Outcome? A(nother) nothingburger.
Sure. They still wound up in court. Hegseth hasn't had to go to court to defend himself because he hasn't even been investigated. You really have to go back to the Austro-Hungarian Empire to find these levels of exploitable ineptitude at the highest ranks of a major military structure.
That case was brought by the New York Times, not any oversight body or investigative function of the EU, which makes it even more cringe-worthy.
"The European Commission faced an embarrassing grilling for almost five hours on Friday as top EU judges cast doubt on the executive’s commitment to transparency on the Covid-19 vaccine negotiations. The EU institution defended itself in a packed EU court in Luxembourg in the so-called Pfizergate case, brought by the New York Times and its former Brussels bureau chief Matina Stevis-Gridneff."
The NYT is presumably welcome to try to take Hegseth to court?
The Times sued to get Von der Leyen to share information. Hegseth already does that because he's an idiot. To my knowledge, SecDef isn't subject to FOIA in a meaningful way.
...and failed
> To my knowledge, SecDef isn't subject to FOIA in a meaningful way
...and as it turned out, neither is VdL.
But again, you're comparing non-disclosure to irresponsible disclosure. VdL didn't send highly sensitive scramble times to a rando.
Is there evidence that SECDEF 'acted with criminal intent'?
We've already clarified that '[being] extremely careless' is not enough for a court case.
[I have a mental picture of a Venn diagram with three circles: "Politicians", "Idiots" and "Criminals"...]
It isn’t enough to say “don’t use Signal”, at some point they need to address the reality that there are no functional alternatives.
The thing I am more bothered by is why would he take a picture of his desk, thereby narrowing the attack profile.
Check out what happened to the Signal FOSS fork.
Then check out what Molly is doing, and why.
Personally I'd favor Briar over Signal any day.
Yes. The law requires that classified information be handled under certain standards.
> _Why_ is it insecure?
Classified data is being transmitted on an unsecured device. If Hegseth's personal phone has Uber, Tinder, ... whatever apps installed, that software is running on a device that's contains national secrets.
Systems which handle classified data are meant to be airgapped from the normal internet/normal software.
The issue is not that signal is insecure, but rather that sensitive government information demands additional precaution (e.g. airgapping).
There's a separate issue that there are legal requirements for maintaining records of government communication. Using a personal device (especially with disappearing messages) is illegal since it doesn't maintain this documentation.
Additionally, classified information is tracked to see who read it and when. In the event of a security leak, this can help isolate where the leak happened. If the information gets posted on Signal, then there's nothing more that can be tracked.
> For better or worse, he is the Secretary of Defense...The man we've entrusted to help coordinate our national defense.
That's not the way rule of law works. The Secretary of Defense doesn't get to _decide_ we're doing things differently now. His actions, as well as the actions of his staff, are bound by the laws that congress has passed.
> We need to start from the presumption that the people-in-power don't care that it's always been done this way...in fact, they have a ton of pressure to be different. But, in some cases, these people may be willing to listen to reasonable arguments which clearly establish _why_ using Signal is unreasonably worse than using US Government Issue messaging.
The onus should not be on the general public to convince the Secretary of Defense to adhere to bog standard requirements for handling sensitive information. If he has an idea, "I think using Signal on my personal phone to discuss imminent military actions is better than using a secure line," he could push that idea forward. Have the Pentagon's security staff evaluate the idea. Instead, he simply did it.
I mean, thinking the DoD is actually defending the U.S. is where you went wrong. The stakes are so incredibly low that none of this actually matters.

[Your goal]:
Return the part of the discussion about the Secretary of Defense and Signal that starts with "Personally I'd favor" and goes on through "maintain this documentation.", copying it word for word. The records were taken from a different source.

[Data provided]:

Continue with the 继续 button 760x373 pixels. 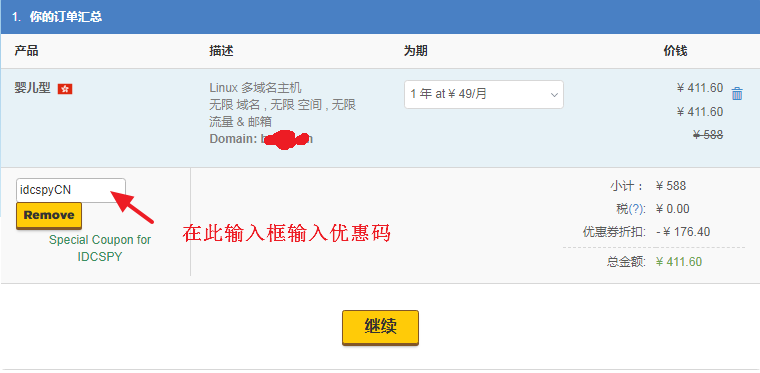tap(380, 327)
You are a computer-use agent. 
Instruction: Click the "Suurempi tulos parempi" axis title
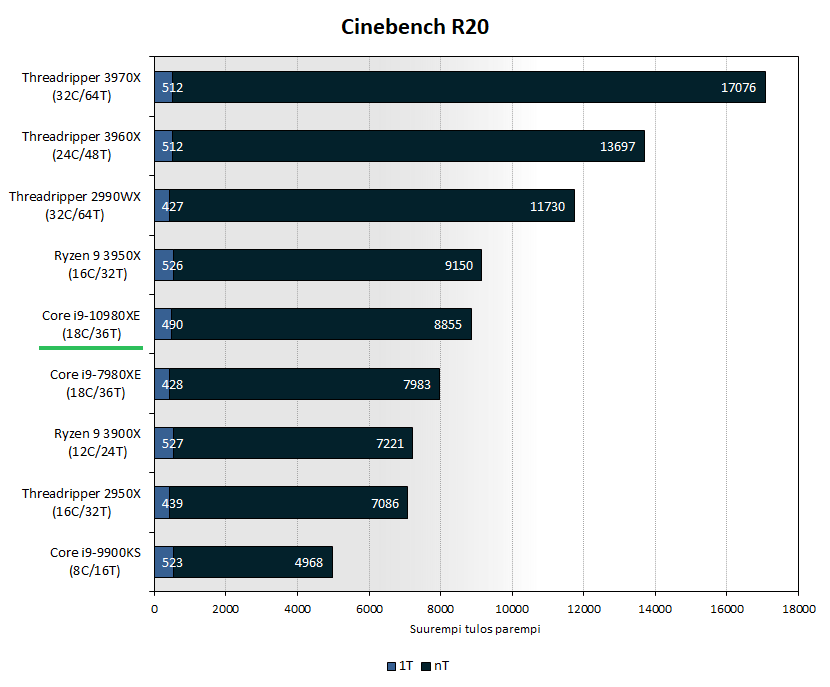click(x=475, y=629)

--

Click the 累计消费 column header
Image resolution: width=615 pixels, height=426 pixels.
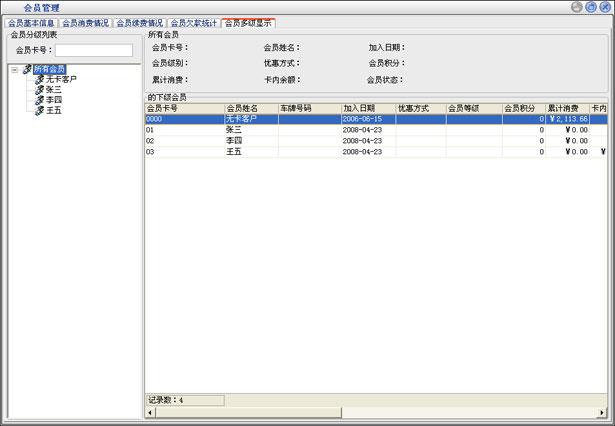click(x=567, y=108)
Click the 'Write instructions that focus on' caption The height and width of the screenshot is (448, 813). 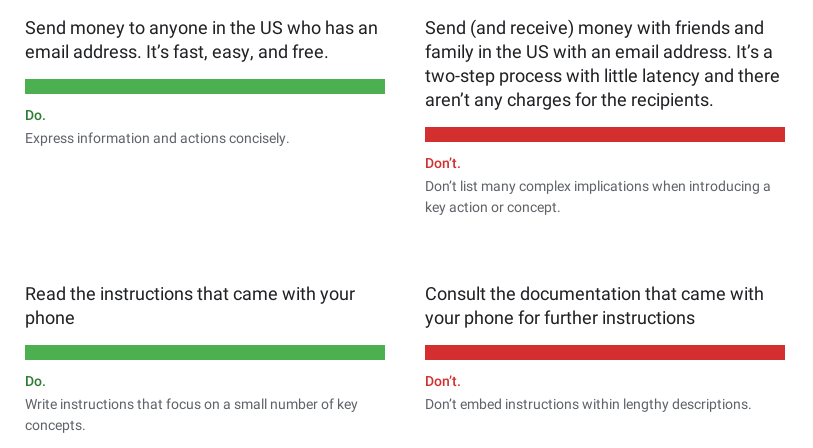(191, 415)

---

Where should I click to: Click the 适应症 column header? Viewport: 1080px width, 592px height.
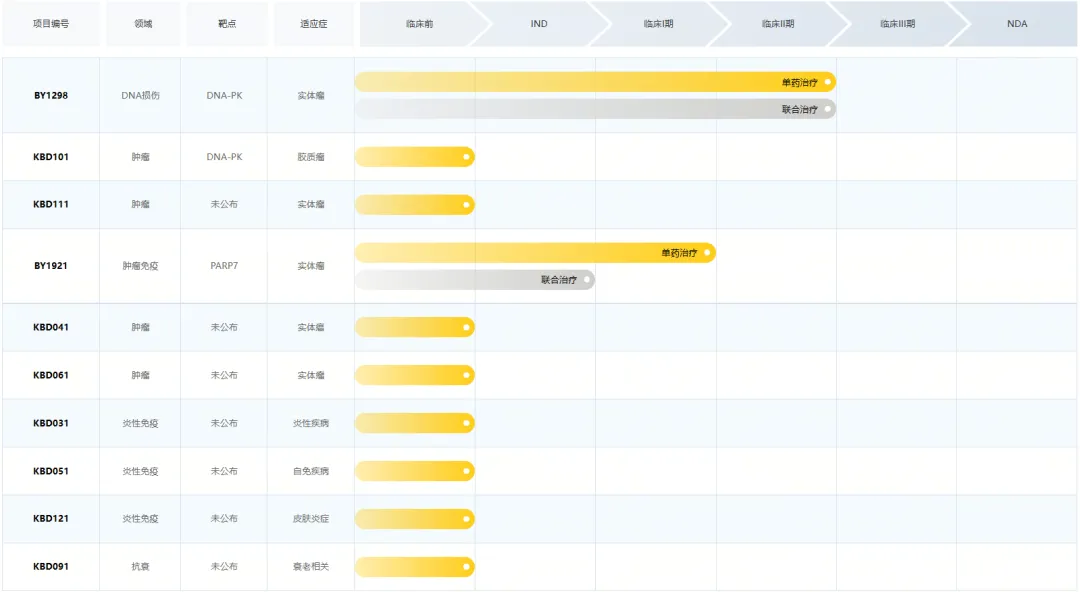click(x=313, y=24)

[Task response]:
Personally I'd favor Briar over Signal any day.
Yes. The law requires that classified information be handled under certain standards.
> _Why_ is it insecure?
Classified data is being transmitted on an unsecured device. If Hegseth's personal phone has Uber, Tinder, ... whatever apps installed, that software is running on a device that's contains national secrets.
Systems which handle classified data are meant to be airgapped from the normal internet/normal software.
The issue is not that signal is insecure, but rather that sensitive government information demands additional precaution (e.g. airgapping).
There's a separate issue that there are legal requirements for maintaining records of government communication. Using a personal device (especially with disappearing messages) is illegal since it doesn't maintain this documentation.